# OBJECTIF:
Transcrivez mot pour mot l'ensemble des données qui suivent, en conservant chaque ligne telle quelle.

======== DONNÉES FOURNIES ========

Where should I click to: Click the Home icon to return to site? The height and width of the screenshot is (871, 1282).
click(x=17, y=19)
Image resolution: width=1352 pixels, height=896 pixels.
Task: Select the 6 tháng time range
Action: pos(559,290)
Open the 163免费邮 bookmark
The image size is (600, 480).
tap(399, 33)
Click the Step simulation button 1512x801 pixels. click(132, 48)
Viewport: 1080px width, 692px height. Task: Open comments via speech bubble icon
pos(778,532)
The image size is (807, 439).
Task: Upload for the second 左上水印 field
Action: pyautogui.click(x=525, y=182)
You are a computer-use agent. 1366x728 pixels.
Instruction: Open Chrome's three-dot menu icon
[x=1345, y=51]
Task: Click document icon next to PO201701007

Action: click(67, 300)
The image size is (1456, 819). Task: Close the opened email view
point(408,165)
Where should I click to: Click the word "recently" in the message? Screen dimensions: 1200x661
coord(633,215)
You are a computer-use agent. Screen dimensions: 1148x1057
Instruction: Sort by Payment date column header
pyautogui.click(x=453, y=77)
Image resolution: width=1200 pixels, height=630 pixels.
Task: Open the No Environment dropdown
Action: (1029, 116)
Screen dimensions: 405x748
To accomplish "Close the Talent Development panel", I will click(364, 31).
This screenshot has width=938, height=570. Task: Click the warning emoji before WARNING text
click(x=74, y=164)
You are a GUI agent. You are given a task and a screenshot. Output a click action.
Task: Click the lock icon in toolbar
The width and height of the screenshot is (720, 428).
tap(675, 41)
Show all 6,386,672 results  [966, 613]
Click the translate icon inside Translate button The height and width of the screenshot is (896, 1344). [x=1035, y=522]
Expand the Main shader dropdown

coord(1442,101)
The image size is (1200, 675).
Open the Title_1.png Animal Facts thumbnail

========

# RÉSULTAT OBTENU:
Where should I click to: Click the Home icon to return to site? The height and width of the screenshot is (871, 1282).
click(x=17, y=19)
Image resolution: width=1352 pixels, height=896 pixels.
Task: Select the 6 tháng time range
Action: pos(559,290)
Open the 163免费邮 bookmark
The image size is (600, 480).
tap(399, 33)
Click the Step simulation button 1512x801 pixels. click(132, 48)
Viewport: 1080px width, 692px height. Task: Open comments via speech bubble icon
pos(778,532)
The image size is (807, 439).
Task: Upload for the second 左上水印 field
Action: pyautogui.click(x=525, y=182)
You are a computer-use agent. 1366x728 pixels.
Instruction: Open Chrome's three-dot menu icon
[x=1345, y=51]
Task: Click document icon next to PO201701007

Action: click(67, 300)
The image size is (1456, 819). Task: Close the opened email view
point(408,165)
Where should I click to: Click the word "recently" in the message? Screen dimensions: 1200x661
coord(633,215)
You are a computer-use agent. Screen dimensions: 1148x1057
Instruction: Sort by Payment date column header
pyautogui.click(x=453, y=77)
Image resolution: width=1200 pixels, height=630 pixels.
Task: Open the No Environment dropdown
Action: (1029, 116)
Screen dimensions: 405x748
To accomplish "Close the Talent Development panel", I will click(364, 31).
This screenshot has width=938, height=570. Task: Click the warning emoji before WARNING text
click(x=74, y=164)
You are a GUI agent. You are given a task and a screenshot. Output a click action.
Task: Click the lock icon in toolbar
The width and height of the screenshot is (720, 428).
tap(675, 41)
Show all 6,386,672 results  [966, 613]
Click the translate icon inside Translate button The height and width of the screenshot is (896, 1344). [x=1035, y=522]
Expand the Main shader dropdown

coord(1442,101)
The image size is (1200, 675).
Open the Title_1.png Animal Facts thumbnail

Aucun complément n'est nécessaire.